Artificial neural network model


  • Alias: None

  • Arguments: None

Child Keywords:


Description of Group

Dakota Keyword

Dakota Keyword Description



Maximum number of hidden layer nodes



Range for neural network random weights



(Inactive) Random weight control



Exports surrogate model in user-specified format(s)



Import surrogate model from archive file


Dakota’s artificial neural network surrogate is a stochastic layered perceptron network, with a single hidden layer. Weights for the input layer are chosen randomly, while those in the hidden layer are estimated from data using a variant of the Zimmerman direct training approach [Zim96].

This typically yields lower training cost than traditional neural networks, yet good out-of-sample performance. This is helpful in surrogate-based optimization and optimization under uncertainty, where multiple surrogates may be repeatedly constructed during the optimization process, e.g., a surrogate per response function, and a new surrogate for each optimization iteration.

The neural network is a non parametric surface fitting method. Thus, along with Kriging (Gaussian Process) and MARS, it can be used to model data trends that have slope discontinuities as well as multiple maxima and minima. However, unlike Kriging, the neural network surrogate is not guaranteed to interpolate the data from which it was constructed.

This surrogate can be constructed from fewer than \(n_{c_{quad}}\) data points, however, it is a good rule of thumb to use at least \(n_{c_{quad}}\) data points when possible.

Known Issue: When using discrete variables, there have been sometimes significant differences in surrogate behavior observed across computing platforms in some cases. The cause has not yet been fully diagnosed and is currently under investigation. In addition, guidance on appropriate construction and use of surrogates with discrete variables is under development. In the meantime, users should therefore be aware that there is a risk of inaccurate results when using surrogates with discrete variables.


The form of the neural network model is

\[\hat{f}(\mathbf{x}) \approx \tanh\left\{ \mathbf{A}_{1} \tanh\left( \mathbf{A}_{0}^{T} \mathbf{x} +\theta_{0}^T \right)+\theta_{1} \right\}\]

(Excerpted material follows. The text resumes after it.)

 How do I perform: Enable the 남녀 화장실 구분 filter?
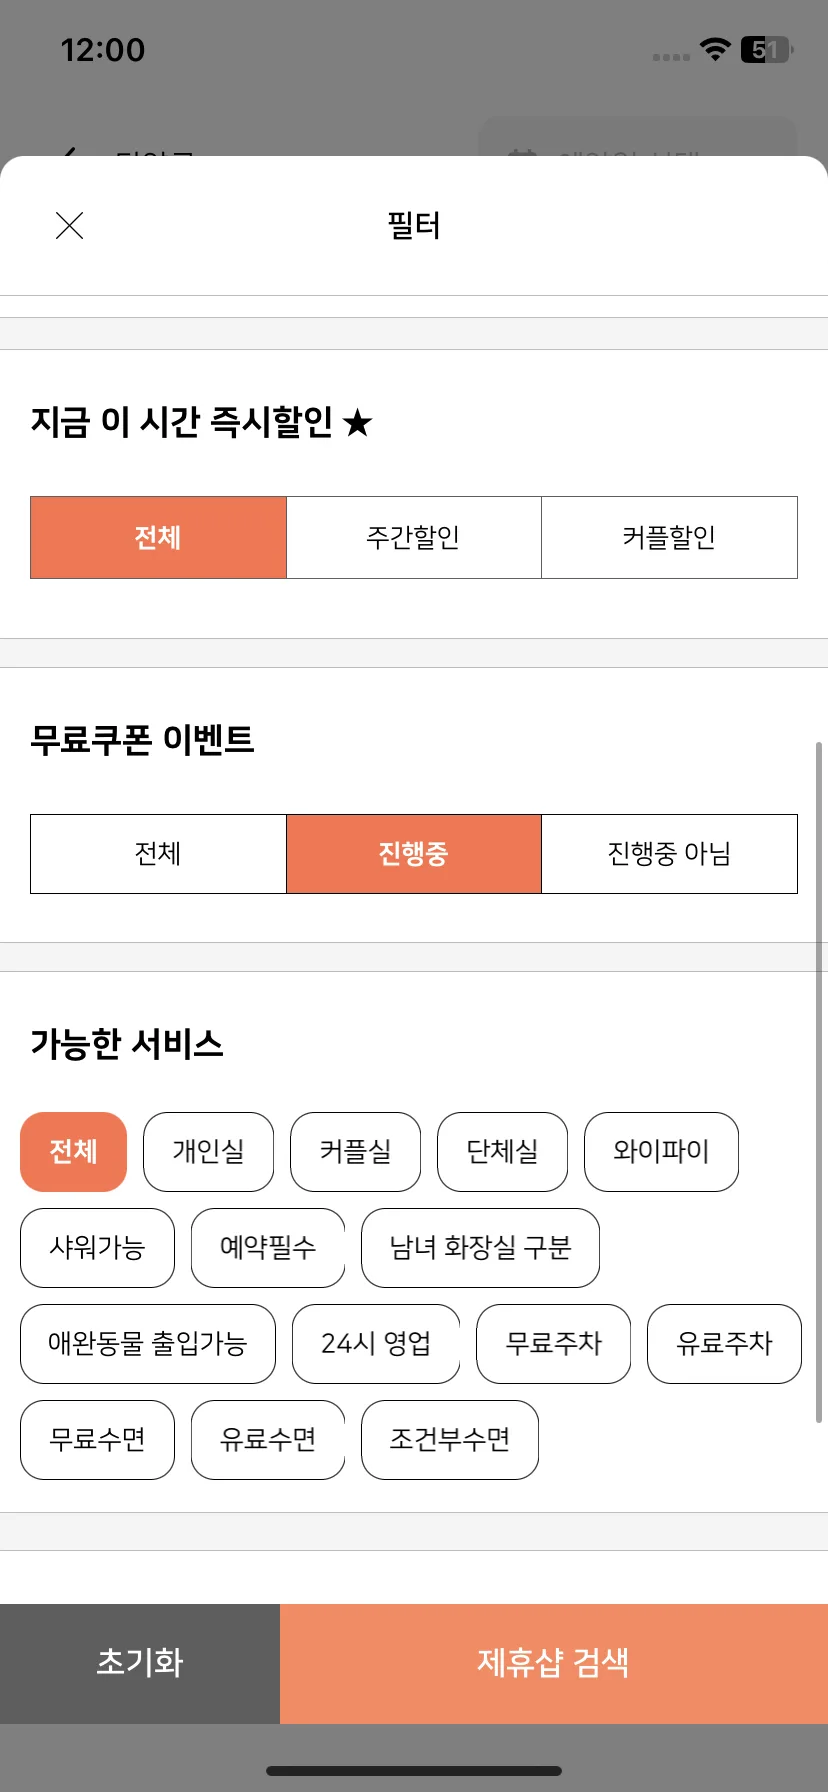[480, 1248]
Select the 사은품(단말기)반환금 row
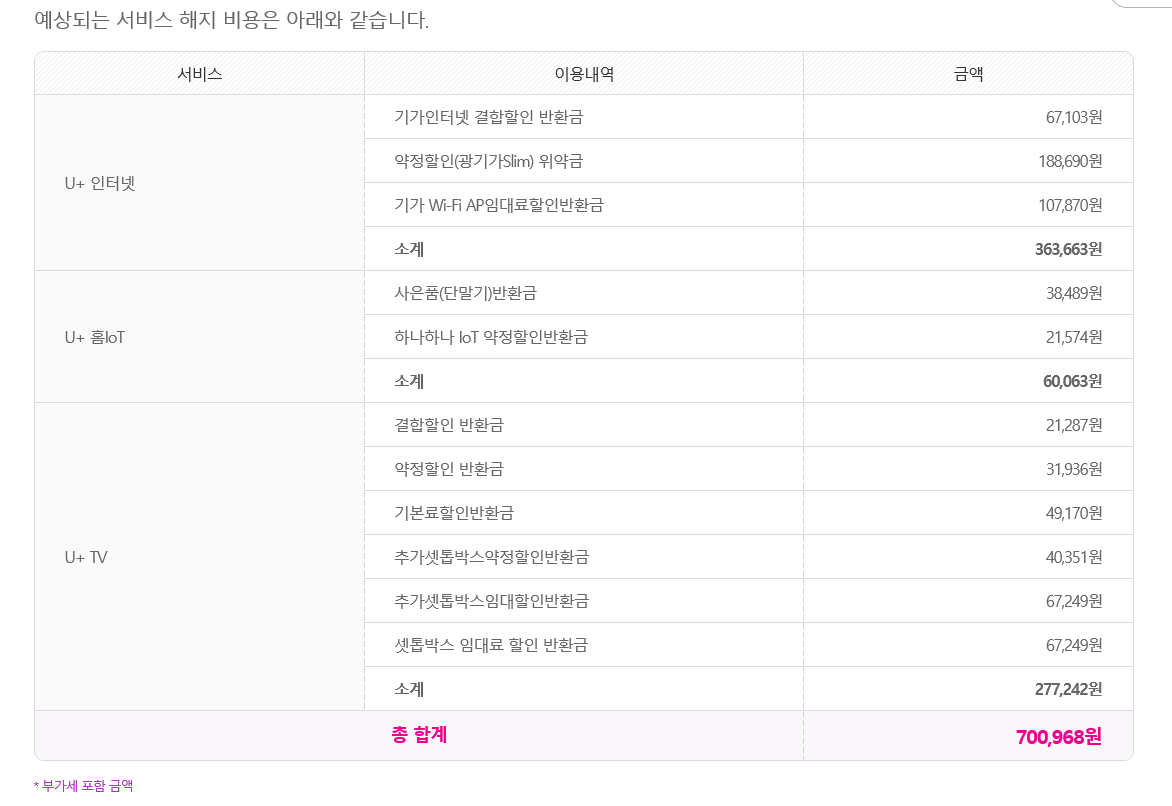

where \(\mathbf{x}\) is the evaluation point in \(n\) -dimensional parameter space; the terms \(\mathbf{A}_{0}, \theta_{0}\) are the random input layer weight matrix and bias vector, respectively; and \(\mathbf{A}_{1}, \theta_{1}\) are a weight vector and bias scalar, respectively, estimated from training data. These coefficients are analogous to the polynomial coefficients obtained from regression to training data. The neural network uses a cross validation-based orthogonal matching pursuit solver to determine the optimal number of nodes and to solve for the weights and offsets.